Les inflexions spécifiques à l’Iran sont au nombre de trois. L’appropriation-substrat-état-clérical : le cas de l’Iran se distingue par l’appareil clérico-étatique post-1979 qui s’est approprié des portions du substrat (tradition ésotérico-philosophique chiite duodécimaine, lignée Hekmat-e Khusrawānī, appareil poético-soufi persan) à des fins de légitimation étatique que l’articulation la plus profonde du substrat lui-même refuserait — et le désenchevêtrement du substrat de l’appropriation opère comme condition centrale du rétablissement.
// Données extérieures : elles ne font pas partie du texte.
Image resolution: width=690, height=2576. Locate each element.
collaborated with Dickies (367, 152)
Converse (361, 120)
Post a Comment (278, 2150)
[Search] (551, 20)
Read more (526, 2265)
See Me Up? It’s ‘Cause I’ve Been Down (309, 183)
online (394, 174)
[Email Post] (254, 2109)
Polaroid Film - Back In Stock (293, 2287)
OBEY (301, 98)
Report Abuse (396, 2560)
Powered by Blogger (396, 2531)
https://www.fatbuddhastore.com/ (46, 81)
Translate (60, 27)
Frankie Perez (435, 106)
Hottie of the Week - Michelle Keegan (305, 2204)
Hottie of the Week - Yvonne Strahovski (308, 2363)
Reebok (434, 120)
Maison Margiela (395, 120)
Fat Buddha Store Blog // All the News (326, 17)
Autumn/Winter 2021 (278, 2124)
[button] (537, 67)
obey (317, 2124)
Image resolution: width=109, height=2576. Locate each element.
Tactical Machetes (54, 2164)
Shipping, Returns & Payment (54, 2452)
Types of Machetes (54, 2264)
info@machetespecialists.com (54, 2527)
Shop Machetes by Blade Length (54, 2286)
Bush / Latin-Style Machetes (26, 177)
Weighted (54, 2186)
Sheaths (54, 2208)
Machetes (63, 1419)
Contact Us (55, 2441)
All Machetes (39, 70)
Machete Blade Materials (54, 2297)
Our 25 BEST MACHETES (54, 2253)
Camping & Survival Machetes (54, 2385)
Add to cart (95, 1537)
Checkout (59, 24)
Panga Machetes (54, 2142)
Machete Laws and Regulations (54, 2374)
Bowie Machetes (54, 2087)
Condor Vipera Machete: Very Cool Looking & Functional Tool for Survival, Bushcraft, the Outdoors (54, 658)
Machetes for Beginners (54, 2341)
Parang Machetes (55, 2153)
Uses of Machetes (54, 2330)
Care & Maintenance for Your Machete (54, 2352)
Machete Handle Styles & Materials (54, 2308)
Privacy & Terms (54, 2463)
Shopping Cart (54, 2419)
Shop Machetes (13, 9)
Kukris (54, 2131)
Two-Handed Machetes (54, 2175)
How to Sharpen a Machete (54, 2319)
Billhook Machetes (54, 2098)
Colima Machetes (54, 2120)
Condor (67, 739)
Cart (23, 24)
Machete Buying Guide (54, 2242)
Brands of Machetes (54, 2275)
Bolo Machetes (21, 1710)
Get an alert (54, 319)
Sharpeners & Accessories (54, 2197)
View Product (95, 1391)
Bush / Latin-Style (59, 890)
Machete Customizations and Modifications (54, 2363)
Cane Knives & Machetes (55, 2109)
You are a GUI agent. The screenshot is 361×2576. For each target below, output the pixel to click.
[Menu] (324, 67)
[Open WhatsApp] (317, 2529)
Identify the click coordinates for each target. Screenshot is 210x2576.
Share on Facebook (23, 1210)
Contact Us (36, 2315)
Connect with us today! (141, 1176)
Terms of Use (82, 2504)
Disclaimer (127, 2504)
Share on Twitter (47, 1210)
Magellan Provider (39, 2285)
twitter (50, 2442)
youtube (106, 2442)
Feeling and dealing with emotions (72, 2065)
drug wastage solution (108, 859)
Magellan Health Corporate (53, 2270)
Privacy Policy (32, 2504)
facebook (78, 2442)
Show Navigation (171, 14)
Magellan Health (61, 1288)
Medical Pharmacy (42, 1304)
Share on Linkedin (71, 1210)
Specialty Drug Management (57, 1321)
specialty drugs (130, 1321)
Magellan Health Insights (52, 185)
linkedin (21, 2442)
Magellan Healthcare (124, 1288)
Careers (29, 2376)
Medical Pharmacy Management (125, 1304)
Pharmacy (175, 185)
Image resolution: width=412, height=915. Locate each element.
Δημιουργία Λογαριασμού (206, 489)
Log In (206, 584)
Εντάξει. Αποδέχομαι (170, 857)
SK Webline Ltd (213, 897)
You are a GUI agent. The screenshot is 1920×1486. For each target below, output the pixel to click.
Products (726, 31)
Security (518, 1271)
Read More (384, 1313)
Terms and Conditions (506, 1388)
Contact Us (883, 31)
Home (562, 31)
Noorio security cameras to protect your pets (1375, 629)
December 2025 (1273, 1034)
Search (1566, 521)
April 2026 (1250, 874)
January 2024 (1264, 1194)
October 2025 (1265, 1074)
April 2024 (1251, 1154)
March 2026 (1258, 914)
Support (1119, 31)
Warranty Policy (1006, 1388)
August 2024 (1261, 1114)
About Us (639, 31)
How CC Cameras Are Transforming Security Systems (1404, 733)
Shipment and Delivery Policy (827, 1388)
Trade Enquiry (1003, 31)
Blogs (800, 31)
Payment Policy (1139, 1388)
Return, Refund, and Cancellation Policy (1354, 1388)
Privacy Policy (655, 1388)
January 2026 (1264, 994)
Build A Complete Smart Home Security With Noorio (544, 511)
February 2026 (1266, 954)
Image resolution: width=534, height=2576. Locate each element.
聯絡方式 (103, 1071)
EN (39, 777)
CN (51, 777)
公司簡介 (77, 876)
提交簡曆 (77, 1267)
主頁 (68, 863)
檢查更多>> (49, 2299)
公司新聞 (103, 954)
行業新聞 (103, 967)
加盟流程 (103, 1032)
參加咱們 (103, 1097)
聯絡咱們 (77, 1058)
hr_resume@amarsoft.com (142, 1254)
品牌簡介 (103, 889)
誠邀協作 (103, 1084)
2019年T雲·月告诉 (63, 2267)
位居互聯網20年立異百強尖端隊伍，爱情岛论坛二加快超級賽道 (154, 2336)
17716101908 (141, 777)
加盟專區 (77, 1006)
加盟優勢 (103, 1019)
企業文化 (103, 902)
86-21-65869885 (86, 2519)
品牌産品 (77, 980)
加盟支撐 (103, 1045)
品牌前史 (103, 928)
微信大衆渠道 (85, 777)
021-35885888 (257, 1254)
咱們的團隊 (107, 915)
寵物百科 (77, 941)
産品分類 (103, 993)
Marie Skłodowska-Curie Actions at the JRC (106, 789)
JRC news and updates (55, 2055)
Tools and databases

La condition-sanctions-et-isolement : l’Iran a opéré exclu de l’architecture internationale alignée sur l’Occident plus large sur environ quatre décennies et demie de sanctions et d’isolement, avec des coûts structurels à des portions de l’intégration économique et culturelle iranienne. La préservation-du-substrat-avec-fragilité : l’Iran retient un substrat (l’appareil intégré Hekmat-Erfan-Sufi-Shia-poétique) que la plupart des autres sociétés industrialisées ont perdu — et ce substrat est en cours d’érosion supplémentaire dans les conditions contemporaines tandis que des portions de la diaspora iranienne portent la transmission-substrat.

Ce que cela signifie structurellement : l’Iran ne peut pas résoudre ses crises démographiques, économiques et structurelles à travers le menu standard progressiste-occidental (plus de libéralisation, plus de restructuration économique alignée sur l’Occident, plus de sécularisation), parce que des portions de ce menu ont déjà été tentées sous les conditions Pahlavi avec des résultats que la Révolution de 1979 a refusés. Il ne peut pas non plus les résoudre à travers le menu clérico-étatique contemporain (extension intensifiée du Velāyat-e Faqih, police des mœurs intensifiée, confrontation régionale intensifiée), parce que l’articulation contemporaine opère comme déformation du substrat que la tradition ancienne refuserait. Le rétablissement doit opérer au niveau des pathologies structurelles elles-mêmes, ce qui requiert un cadre ni progressiste-occidental ni clérico-étatique-contemporain.


L’Iran au sein de l’architecture mondialiste

Les symptômes spécifiques au pays diagnostiqués ci-dessus opèrent au sein d’un écosystème transnational que les articles canoniques L’Élite mondialiste et L’Architecture financière traitent au registre systématique. La position spécifique de l’Iran au sein de cet écosystème diffère de la plupart des autres cas majeurs : l’Iran opère exclu de l’architecture alignée sur l’Occident plutôt qu’intégré en elle, l’exclusion étant imposée extérieurement (l’architecture de sanctions post-2018 prolongeant le régime de sanctions post-1979 plus large) plutôt que choisie souverainement. La position porte des caractéristiques spécifiques.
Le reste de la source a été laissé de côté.